Round Heads

Definition
Description

The Round Heads style includes mainly pictographs decorating rock shelters, caves, and open-air rock walls. The iconic motifs of this style are the anthropomorphic figures with round heads, often represented in association with wild animals – particularly Barbary sheep and antelopes. The artworks depict hunting scenes and intricate representations of dancing and ritual activities traditionally linked to a sacred and symbolic context. Their traits are steady, and the figures usually shown in profile. The pictographs employ a variety of techniques: a simple contour, flat color, or polychromy.

The Round Head artworks are spread all over the massif, with significant concentrations found along the middle course of the Wadi Teshuinat and in the southernmost wadis.
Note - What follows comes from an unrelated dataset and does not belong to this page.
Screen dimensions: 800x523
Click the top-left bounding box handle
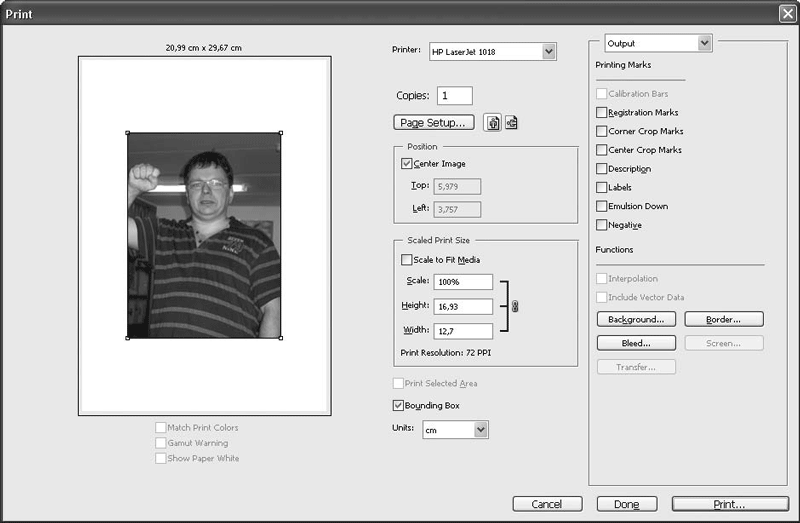pyautogui.click(x=127, y=133)
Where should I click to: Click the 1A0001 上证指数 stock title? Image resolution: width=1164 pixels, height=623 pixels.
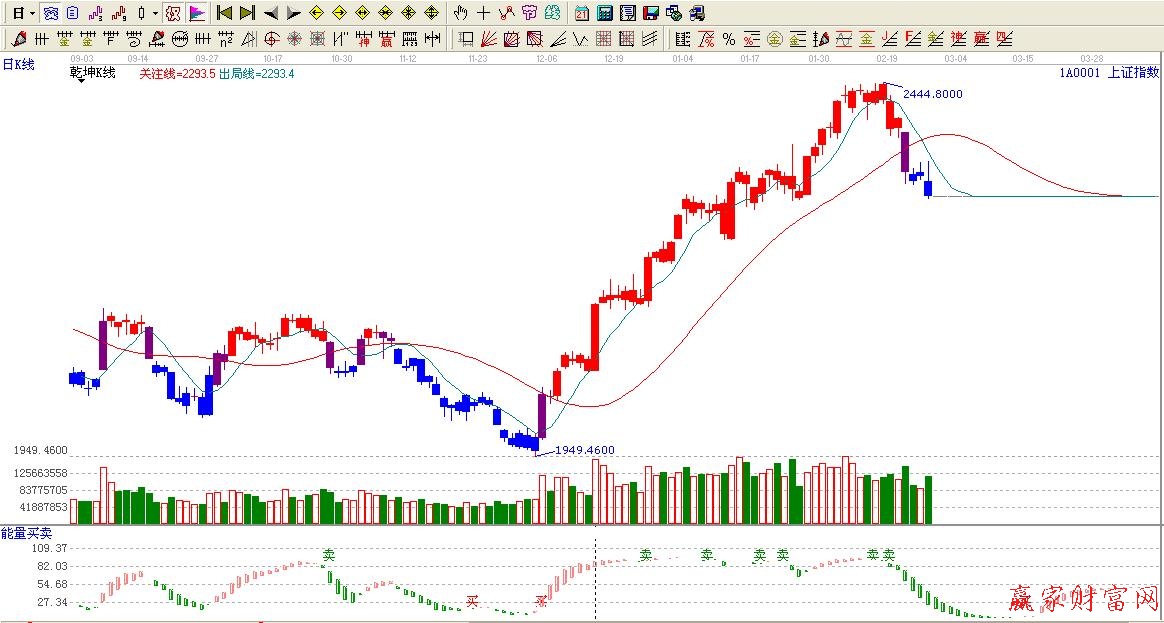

Based on archaeological data, the Round Head art production is attributable to foragers, who stored food and tamed the Barbary sheep; these settlers inhabited the region roughly between the eighth and seventh millennium BCE and partially overlapped with the first herders.

The stylistic attribution of the Round Heads petroglyphs is still debated. Highly stereotyped, anthropomorphic petroglyphs found in the Tadrart Acacus, Algerian Tadrart, and Djado (Algeria) were suggested as the prototype for the Round Heads paintings. These motifs, known as Ichthyomorphic motifs or Kel Essuf, are here included in the Round Heads style.